We rotated through a team of freelancers that specialize in email development. All the freelancers we worked with did email development full-time. They didn't make websites, they didn't do SEO, they just knew email inside and out. They specialize in email, and we paid a premium to them for that expertise. This is important because you want the emails to work on all platforms. So while it might seem easy to just swap out text, it can sometimes cause layout issues (email is very finicky) and we didn't want any of those glitches negatively effecting the brand. The emails generated tens of thousands to hundreds of thousands of dollars of revenue per email on average. So no one batted an eye at $500 to make the email. You are paying for the right person to do the job, not micro-analyzing their hours.
We made a lot more money from those emails than the freelancers made by making the emails. So you also want to make them happy, because good email developers are a dying breed. They are hard to find.
I should say that part of process was testing the emails. We ran email device and litmus tests for every email that had to be done as part of the development process. So when I got the finished email from the freelancer, they always submitted a link to a full litmus test result page which showed the email presented in about 30 different device, resolution, and email client combinations. That's what was required for me to approve the email and for the freelancer to get paid.

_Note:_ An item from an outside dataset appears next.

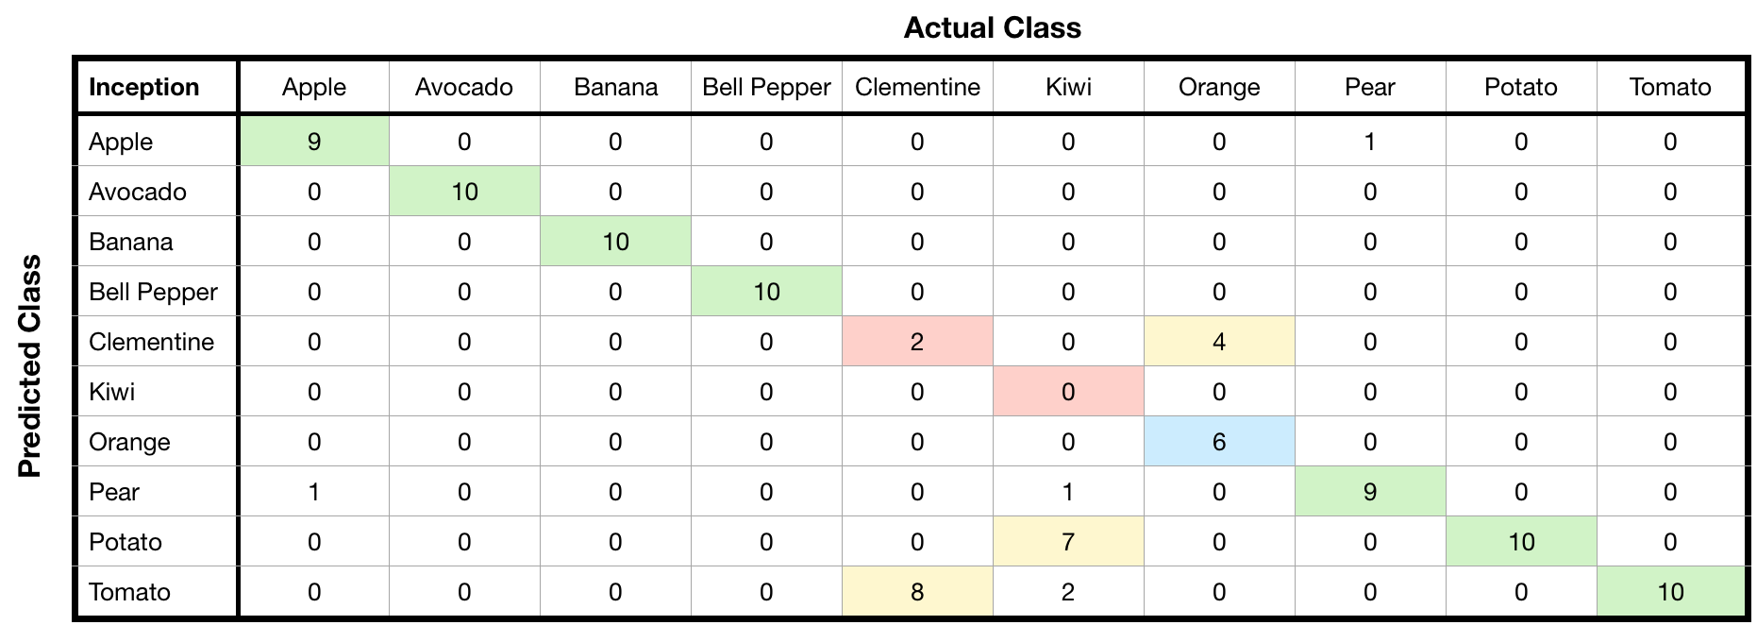Click the blue cell showing 6

(x=1219, y=442)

So the freelancer wasn't just swapping text, but testing the email for us and making any fixes so it worked consistently. They would also add variables for things like %%firstname%% or whatever. We would also run "conditional emails" several times a month that were customized to a customer's location (for example New York customers got a different email than California customers) or some other segment. But conditional emails were more advanced and would run closer to the $2,000 mark. Again, conditional emails out-performed blast emails (uncustomized), so they would consistently bring in 6-figure revenues on those days from the email, so no one thought twice about the $2,000 bill from the email developer.